Testing the user registration service

This validation code is now completely isolated, and we can mock out the entire thing when testing the application service:

[TestFixture]
public class When_registering_a_new_user
{
    IUserRegistrationService registrationService;
    Mock<IUserRepository> repository;
    Mock<IValidator<UserRegistrationForm>> validator;

    [Test, ExpectedException(typeof(ValidationException))]
    public void Should_throw_a_validation_exception_if_the_form_is_invalid()
    {
        validator.Setup(v => v.Validate(It.IsAny<UserRegistrationForm>()))
            .Returns(ObjectMother.GetFailingValidationResult());

        service.RegisterNewUser(ObjectMother.GetNewUserForm());
    }

    [Test]
    public void Should_add_the_new_user_to_the_repository()
    {
        var form = ObjectMother.GetNewUserForm();

        registrationService.RegisterNewUser(form);

        service.Verify(
            r => r.Save(It.Is<User>(u => u.Username.Equals(form.Username))));
    }
}

Testing the accounts controller

With validation out of the way, all we have to test on the controller is whether or not it appends the validation errors to the model state.
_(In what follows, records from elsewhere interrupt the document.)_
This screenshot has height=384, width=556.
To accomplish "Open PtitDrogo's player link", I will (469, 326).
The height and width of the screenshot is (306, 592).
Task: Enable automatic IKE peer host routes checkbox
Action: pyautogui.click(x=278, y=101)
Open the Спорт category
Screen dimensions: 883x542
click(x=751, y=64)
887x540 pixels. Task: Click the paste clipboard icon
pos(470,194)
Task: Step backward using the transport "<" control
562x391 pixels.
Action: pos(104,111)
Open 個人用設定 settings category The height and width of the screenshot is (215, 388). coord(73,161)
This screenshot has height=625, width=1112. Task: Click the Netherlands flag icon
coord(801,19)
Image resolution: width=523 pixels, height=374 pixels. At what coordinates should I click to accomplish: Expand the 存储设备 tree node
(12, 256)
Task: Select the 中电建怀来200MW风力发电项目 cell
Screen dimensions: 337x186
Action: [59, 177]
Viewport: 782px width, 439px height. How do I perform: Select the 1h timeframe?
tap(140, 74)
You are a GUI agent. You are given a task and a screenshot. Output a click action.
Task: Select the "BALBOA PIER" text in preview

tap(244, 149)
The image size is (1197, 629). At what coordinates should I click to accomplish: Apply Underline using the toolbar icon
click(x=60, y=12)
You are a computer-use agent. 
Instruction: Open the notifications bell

Here are the fixtures for the success/failure scenarios:

[TestFixture]
public class When_successfully_registering_a_new_user : AccountControllerTestContext
{
    [SetUp]
    public override void SetUp()
    {
        ...
        result = controller.Register(form);
    }

    [Test]
    public void Should_register_the_new_user()
    {
        registrationService.Verify(s => s.RegisterNewUser(form), Times.Exactly(1));
    }

    [Test]
    public void Should_sign_in()
    {
        formsAuth.Verify(a => a.SignIn(user.Username, false));
    }
}

[TestFixture]
public class When_registering_an_invalid_user :  AccountControllerTestContext
{
    [SetUp]
    public override void SetUp()
    {
        ...

        registrationService.Setup(s => s.RegisterNewUser(form)).Throws(
            new ValidationException(
                ObjectMother.GetFailingValidationResult()));

        result = controller.Register(form);
    }

    [Test]
    public void Should_not_sign_in()
    {
        formsAuth.Verify(a => a.SignIn(It.IsAny<string>(),
            It.IsAny<bool>()), Times.Never());
    }

    [Test]
    public void Should_redirect_back_to_the_register_view_with_the_form_contents()
    {
        result.AssertViewRendered().ForView("Register")
            .WithViewData<UserRegistrationForm>().ShouldEqual(form);
    }
}

This post has been a bit heavier on code than usual, but hopefully it is enough to get an idea of how easy it is to implement Fluent Validation in your ASP.NET MVC application.